── The input ──

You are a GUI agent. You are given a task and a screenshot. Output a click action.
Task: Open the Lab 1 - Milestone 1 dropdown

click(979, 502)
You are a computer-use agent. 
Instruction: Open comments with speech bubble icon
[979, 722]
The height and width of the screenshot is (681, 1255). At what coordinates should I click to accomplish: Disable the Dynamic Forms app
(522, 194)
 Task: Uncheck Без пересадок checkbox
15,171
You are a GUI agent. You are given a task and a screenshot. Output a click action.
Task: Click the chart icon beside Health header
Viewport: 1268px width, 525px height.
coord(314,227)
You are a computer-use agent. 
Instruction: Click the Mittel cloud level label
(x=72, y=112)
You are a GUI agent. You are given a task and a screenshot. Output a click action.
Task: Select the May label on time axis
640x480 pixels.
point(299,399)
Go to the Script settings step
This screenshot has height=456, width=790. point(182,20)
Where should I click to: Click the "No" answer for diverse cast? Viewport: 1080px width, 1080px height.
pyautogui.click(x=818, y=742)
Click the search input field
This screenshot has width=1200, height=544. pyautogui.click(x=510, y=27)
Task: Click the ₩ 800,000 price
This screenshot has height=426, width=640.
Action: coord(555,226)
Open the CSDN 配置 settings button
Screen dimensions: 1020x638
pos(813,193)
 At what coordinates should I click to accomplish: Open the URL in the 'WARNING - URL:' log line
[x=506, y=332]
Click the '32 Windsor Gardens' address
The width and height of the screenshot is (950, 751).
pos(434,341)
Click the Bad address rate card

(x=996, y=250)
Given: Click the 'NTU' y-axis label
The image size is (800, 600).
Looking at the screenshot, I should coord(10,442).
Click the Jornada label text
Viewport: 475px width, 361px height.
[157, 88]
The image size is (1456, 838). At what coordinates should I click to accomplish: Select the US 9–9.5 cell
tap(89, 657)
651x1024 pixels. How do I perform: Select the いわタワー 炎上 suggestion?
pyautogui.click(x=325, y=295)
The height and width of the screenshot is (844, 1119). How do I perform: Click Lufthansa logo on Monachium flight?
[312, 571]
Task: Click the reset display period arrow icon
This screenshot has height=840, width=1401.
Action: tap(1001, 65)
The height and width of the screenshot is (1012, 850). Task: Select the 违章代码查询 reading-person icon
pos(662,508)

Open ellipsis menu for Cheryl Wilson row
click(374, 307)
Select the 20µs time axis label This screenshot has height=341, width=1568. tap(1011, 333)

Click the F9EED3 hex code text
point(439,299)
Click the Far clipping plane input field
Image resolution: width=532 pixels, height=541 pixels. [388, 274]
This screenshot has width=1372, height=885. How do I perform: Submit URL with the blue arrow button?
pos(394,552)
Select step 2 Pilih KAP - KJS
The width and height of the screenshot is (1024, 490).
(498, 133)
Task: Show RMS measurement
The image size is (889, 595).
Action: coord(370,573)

───

Exercise objective. Give back exactly the lines starting at the one with "Open ellipsis menu for Cheryl Wilson row" and running to the end of the listing. Include both ends.

Task solution.
Open ellipsis menu for Cheryl Wilson row
click(374, 307)
Select the 20µs time axis label This screenshot has height=341, width=1568. tap(1011, 333)

Click the F9EED3 hex code text
point(439,299)
Click the Far clipping plane input field
Image resolution: width=532 pixels, height=541 pixels. [388, 274]
This screenshot has width=1372, height=885. How do I perform: Submit URL with the blue arrow button?
pos(394,552)
Select step 2 Pilih KAP - KJS
The width and height of the screenshot is (1024, 490).
(498, 133)
Task: Show RMS measurement
The image size is (889, 595).
Action: coord(370,573)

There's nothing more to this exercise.